The first thing I would suspect as a cause of the perceived slowness over TCP is Nagle's algorithm; if it is enabled on your TCP sockets (which it is, by default), then it can add up to 200mS of latency to a send() call. If it is enabled, try disabling it (as shown in the code below) and seeing if that makes things faster for you.

// Disable Nagle's algorithm for TCP socket (s)
const int enableNoDelay = 1;
if (setsockopt(s, IPPROTO_TCP, TCP_NODELAY, &enableNoDelay, sizeof(enableNoDelay)) != 0) 
{
   perror("setsockopt");
}

For network performance, should I worry about using IPv4 vs IPv6? Could it be that my network dislikes the use of IPv4 somehow and penalized performance?

As far as performance goes, IPv4 and IPv6 are similar; their differences lie more in the areas of ease-of-configuration; use whichever is better for your use-case; neither will be significantly faster or slower than the other. (For maximum flexibility, I recommend supporting both; that is easily done under any dual-stack OS by writing your program to use IPv6, and then enabling IPv4-mapped IPv6-addresses so that your IPv6 sockets can communicate over IPv4 also)

Since the Socket API emulates a stream, I would think it does not matter if you call send() multiple times on smaller chunks of data or once on a big chunk. But perhaps it does matter and doing it with smaller chunks (I call send for my custom protocol header and the data separately each time) leads to issues?

It doesn't matter much when Nagle's algorithm is enabled; Nagle's algorithm is in fact used to collect as much data as possible into a single packet before sending it across the network (analogous to how the parking shuttle at the airport will sometimes wait for a few minutes to collect more passengers before driving to the parking lot). That improves efficiency, since larger packets have a better payload-to-overhead ratio than smaller ones do, but at the cost of increasing latency. Turning off Nagle's algorithm will prevent the delay from occurring, which means that it's more likely that your data will go out to the network right away, but it's also more likely that many of the outgoing packets will be very small. If you want to be optimal, you can manage the enabling and disabling of Nagle's algorithm dynamically, so that you get both the improved efficiency of larger packets and the low latency of immediately sending packets.

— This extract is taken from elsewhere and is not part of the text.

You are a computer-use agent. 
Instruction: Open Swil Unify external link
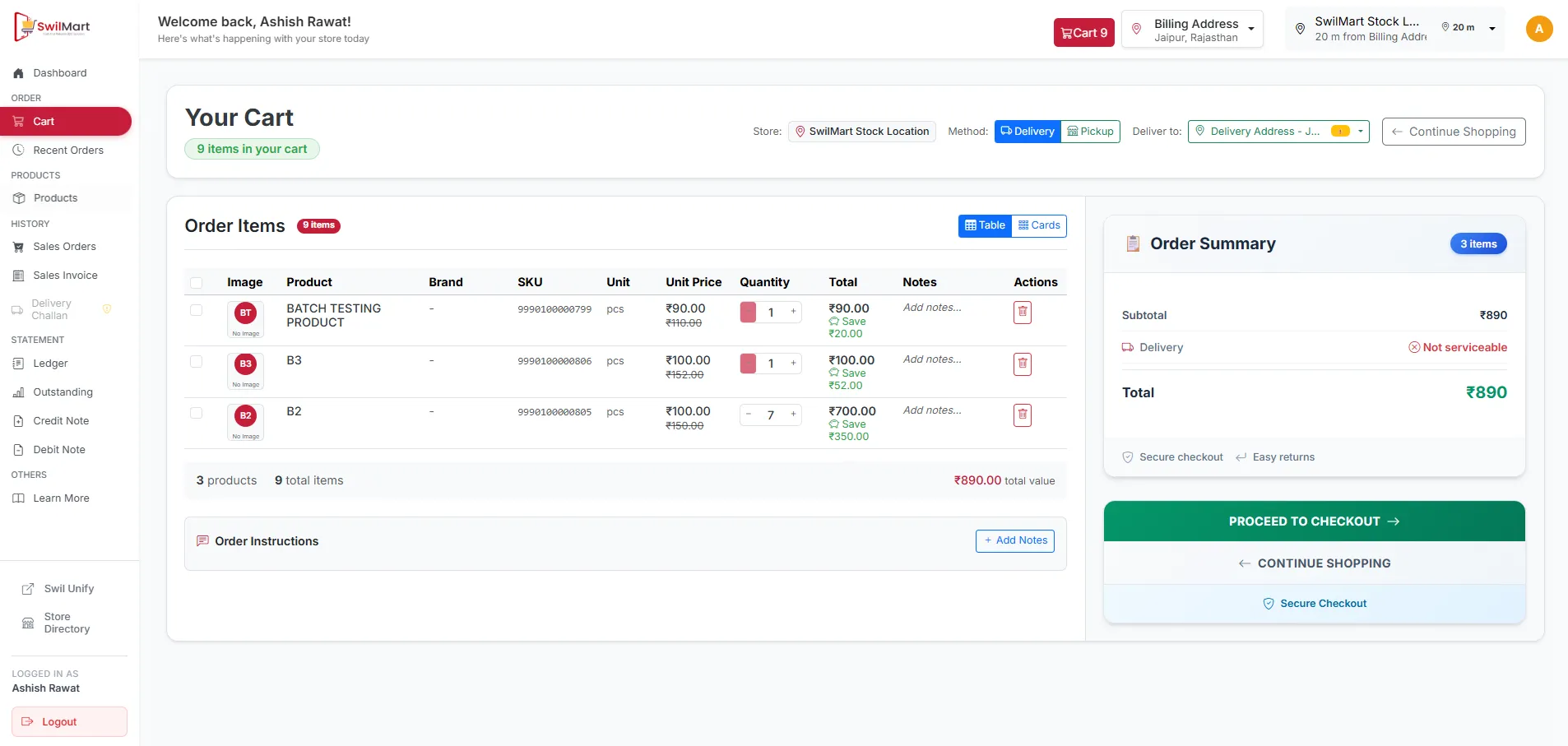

Suppose that two parties communicate over a network doing work on the received data before sending their next message (as is done in my example). If the two processes take x amount of time on localhost to finish, they should never take longer than (2*x + (network overhead)) on the real network, right? If x is small, making the computations (i.e. work before sending next message) go faster will not help, right?

TCP isn't a real-time protocol; in particular it prioritizes correct transmission over bounded transmission time. That means any TCP transmission can, in principle, take any amount of time to complete, since the job isn't done until the data gets to the receiving program, and if the network is dropping the packets, the TCP stack will have to keep resending them until they finally get there. You can test this yourself by setting up a TCP data transfer between one computer and another and then pulling out the Ethernet cable for a few seconds during the transfer -- note that the transmission "pauses" when the cable is disconnected, and then resumes (starting slowly and building up speed again), without any data loss, after the cable is reconnected.

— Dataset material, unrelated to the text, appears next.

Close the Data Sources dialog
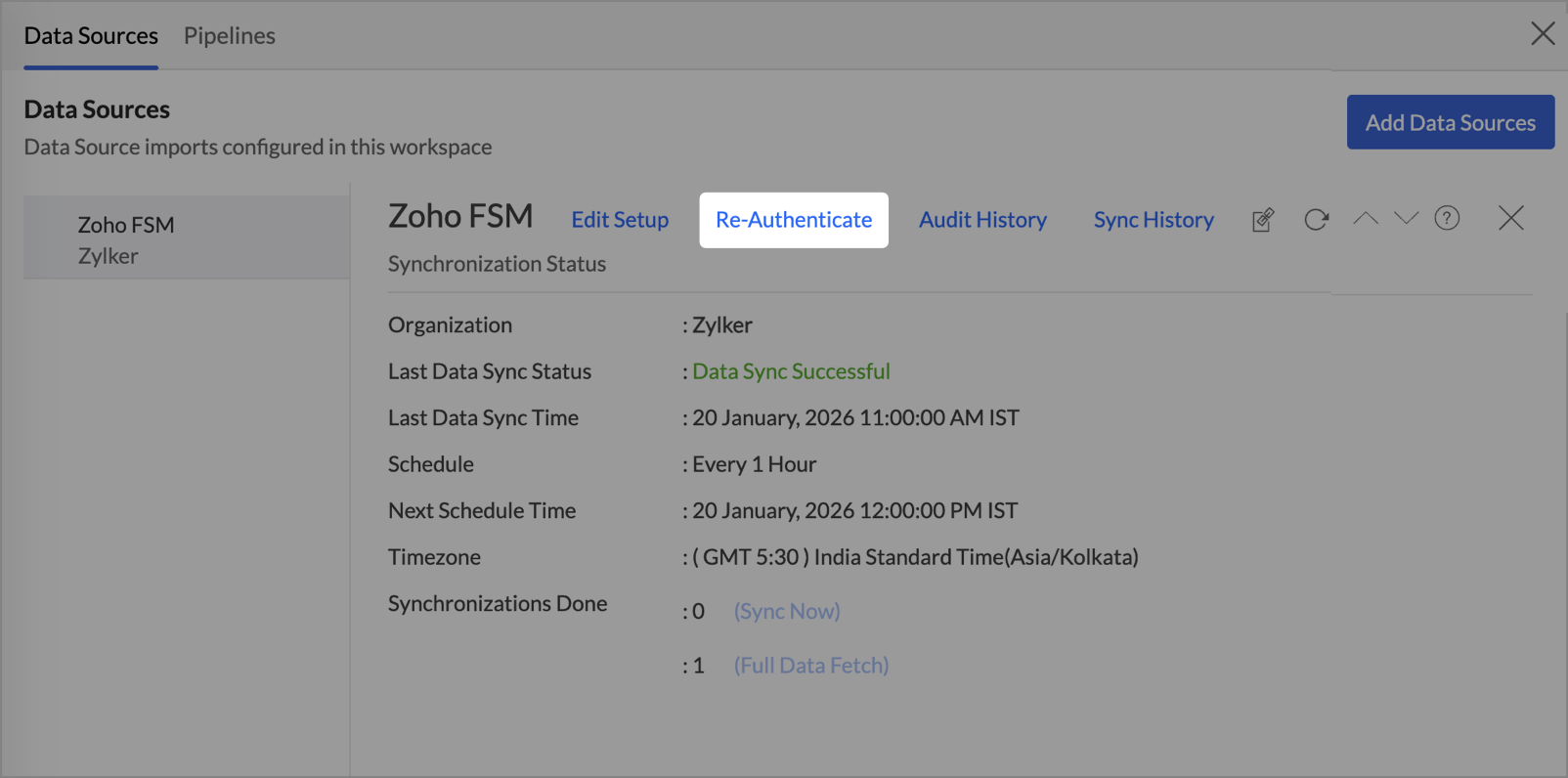Image resolution: width=1568 pixels, height=778 pixels. pos(1543,33)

That said, it sounds like a case for Amdahl's Law, which (broadly paraphrased) says that speeding up a part of an operation that is already quick won't reduce the speed of the full sequence much; since the slow parts of the sequence remain unchanged and still represent the bulk of the time spent. That sounds like the case in your example.

My example program takes about 4ms when running on localhost and >0.7 seconds when running on the local (university) network I'm using. The local network has ping times (measured with ping) of ( min/avg/max/mdev [ms] = 4.36 / 97.6 / 405. / 86.3 ) and a bandwidth (measured with iperf) of ~70Mbit/s. When running the example program on the network I get (measured with wireshark filtering on the port in question) 190 packets with an average throughput of 172kB/s and average packet size ~726 Bytes. Is this realistic?

It sounds sub-optimal to me; if you can run another program (e.g. iperf or scp or whatever) that uses TCP to transfer data at 70Mbit/sec, then there is no reason your own program shouldn't be able to do the same thing on the same hardware, once it has been properly written and the bottlenecks removed. But you won't usually get optimum performance from a naively written program; it will require some tuning and understanding of what the bottlenecks are and how to remove them, first.

To me it seems like my program should be much faster given these network parameters, despite the fairly high ping time.

Keep in mind that if program A sends data to program B and then waits for program B to respond, that requires a full round-trip across the network, which in the optimal case will be twice the network's ping time. If Nagle's algorithm is enabled on both sides, it could end up being as much as 400mS longer than that.

Looking at the actual network traffic generated by the example program, I started thinking about all the "features" of TCP that are done under the hood. I read somewhere that many programs use several sockets at the same time "to gain speed". Could this help here, for example using two sockets, each for just one-way communication? In particular, maybe somehow reducing the number of ack packets could help performance?

Not really, no. Regardless of how many (or how few) TCP connections you set up, all the data has to go across the same physical hardware; so having multiple TCP connections just divides up the same-sized pie into smaller slices. The only time it might be helpful is if you wanted the ability to deliver messages out-of-order (e.g. to send high-priority command-messages asynchronously to your bulk at a transfer), since a single TCP connection always delivers data in strict FIFO order, whereas the data in TCP connection B can often go ahead and be sent right now, even if there is a big traffic backlog in TCP connection A.

I wouldn't try to implement this until you have more experience with TCP; high bandwidth and low latency is possible using a single TCP connection, so get that optimized first, before trying anything more elaborate.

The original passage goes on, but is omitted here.